> _本文_
新田(@maximum_80)です。2020年あけましておめでとうございます。 今年もどうぞよろしくお願いいたします。
2020年の最初の投稿となりますが、今回は僕自身が展開している事業の話を少ししようと思っています。
令和元年にあった出来事として、社会人になったときから兼ねてより自分自身の夢であり目標でもあった
「公教育のプログラミング授業に事業者として支援をする」
を20代最後の年に実現することができましたので、少しその背景や実際の授業の話、そしてそこで感じた所感などについて20代の人生の振り返りも込めて、書いてみようと思います。
(注意)完全に自分自身の社会人史を説明する内容になりますので、あまり読まれる方に学びになることは少ないかもしれない上にやたらと長いので、ご興味のない方はこちらでブラウザバック推奨
きっかけは学生時代に挫折したプログラミング授業
もともとこの業界で事業を立ち上げた背景としては、自分が学生時代にプログラミング授業で挫折をしたことがきっかけです。
Linuxとか聞いたこともないのにいきなりFedora/JavacのHelloWorldで詰む
大学1年生の情報の授業では、1学期(*1)に情報リテラシーという座学的に情報工学についてのさわりを学び、その後に2学期・3学期でプログラミング必修があるというカリキュラムでした。

> _提供された行_
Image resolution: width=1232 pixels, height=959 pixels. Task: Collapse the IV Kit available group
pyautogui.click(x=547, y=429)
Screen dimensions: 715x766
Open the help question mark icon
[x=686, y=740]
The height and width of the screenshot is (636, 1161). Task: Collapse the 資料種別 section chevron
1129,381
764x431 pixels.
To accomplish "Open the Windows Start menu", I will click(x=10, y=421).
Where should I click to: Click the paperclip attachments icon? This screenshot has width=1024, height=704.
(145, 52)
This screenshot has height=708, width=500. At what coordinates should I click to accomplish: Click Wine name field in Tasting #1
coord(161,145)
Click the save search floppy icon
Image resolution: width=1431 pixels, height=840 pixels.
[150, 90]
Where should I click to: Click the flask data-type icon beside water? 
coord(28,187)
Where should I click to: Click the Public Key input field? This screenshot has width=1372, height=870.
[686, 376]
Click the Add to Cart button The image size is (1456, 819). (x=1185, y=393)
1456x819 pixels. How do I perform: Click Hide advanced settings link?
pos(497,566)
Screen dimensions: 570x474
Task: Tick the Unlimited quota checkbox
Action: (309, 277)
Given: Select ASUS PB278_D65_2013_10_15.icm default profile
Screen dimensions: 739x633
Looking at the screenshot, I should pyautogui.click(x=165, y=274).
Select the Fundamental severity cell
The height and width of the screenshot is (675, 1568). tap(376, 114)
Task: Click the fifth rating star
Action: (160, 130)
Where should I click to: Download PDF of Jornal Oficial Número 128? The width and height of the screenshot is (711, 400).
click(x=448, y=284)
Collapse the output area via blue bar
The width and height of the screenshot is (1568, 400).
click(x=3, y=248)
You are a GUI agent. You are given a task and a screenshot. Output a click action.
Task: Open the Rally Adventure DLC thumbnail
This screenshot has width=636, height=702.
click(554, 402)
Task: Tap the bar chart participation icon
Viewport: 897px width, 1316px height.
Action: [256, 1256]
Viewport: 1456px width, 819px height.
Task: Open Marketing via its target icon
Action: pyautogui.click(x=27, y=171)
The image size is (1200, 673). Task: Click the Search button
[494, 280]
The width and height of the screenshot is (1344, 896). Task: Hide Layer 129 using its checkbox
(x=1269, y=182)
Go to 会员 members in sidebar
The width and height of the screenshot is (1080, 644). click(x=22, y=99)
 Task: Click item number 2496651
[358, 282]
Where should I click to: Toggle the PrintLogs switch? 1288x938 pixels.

> _指示 1_
本文のうち、「令和元年にあった出来事として」から「折をしたことがきっかけです。」までを、その両方も含めて一字一句そのまま書き写してください。
> _指示 2_
本文によると、大学1年生の1学期にはどんな授業がありましたか。
> _指示 3_
プログラミング授業についての本文を、最後の文の後から書き継いでください。
行は本文とは関係のない別の資料です。

> _回答 1_
令和元年にあった出来事として、社会人になったときから兼ねてより自分自身の夢であり目標でもあった
「公教育のプログラミング授業に事業者として支援をする」
を20代最後の年に実現することができましたので、少しその背景や実際の授業の話、そしてそこで感じた所感などについて20代の人生の振り返りも込めて、書いてみようと思います。
(注意)完全に自分自身の社会人史を説明する内容になりますので、あまり読まれる方に学びになることは少ないかもしれない上にやたらと長いので、ご興味のない方はこちらでブラウザバック推奨
きっかけは学生時代に挫折したプログラミング授業
もともとこの業界で事業を立ち上げた背景としては、自分が学生時代にプログラミング授業で挫折をしたことがきっかけです。

> _回答 2_
情報リテラシーという座学の授業で、情報工学のさわりを学びました。

> _回答 3_
エンジニアならご存知の方も多いと思うのですが、FedoraというLinuxのディストリビューションの環境が与えられて、そこでJavaプログラムを書く、というものだったのですが、そもそも、当時の自分はWindowsにしか触れたことがなかったので、「え、何これ?」と、プログラム以前にFedoraの扱いに苦戦していたことを覚えています。
先生「はい、それではsample.javaをjavacでコンパイルして、classファイルを確認し、java sampleで実行してみてください」
僕「はい!(コンパイル!?クラスファイル!?)」
このjavacとかjavaとかclassファイルとか、コマンドラインのインターフェースでいきなりコンパイルをしてプログラムを実行するというところで、当時の自分には一体何が起きているのかを理解することができず、見様見真似で乗り越えましたが、完全に諦めモードに突入していました。
今考えると、とても恵まれた環境だったな、とも思いますが、当時の自分には慣れない開発環境だったり、コンパイルという仕組みの理解は初学者にとてもハードルが高かったということを感じていました。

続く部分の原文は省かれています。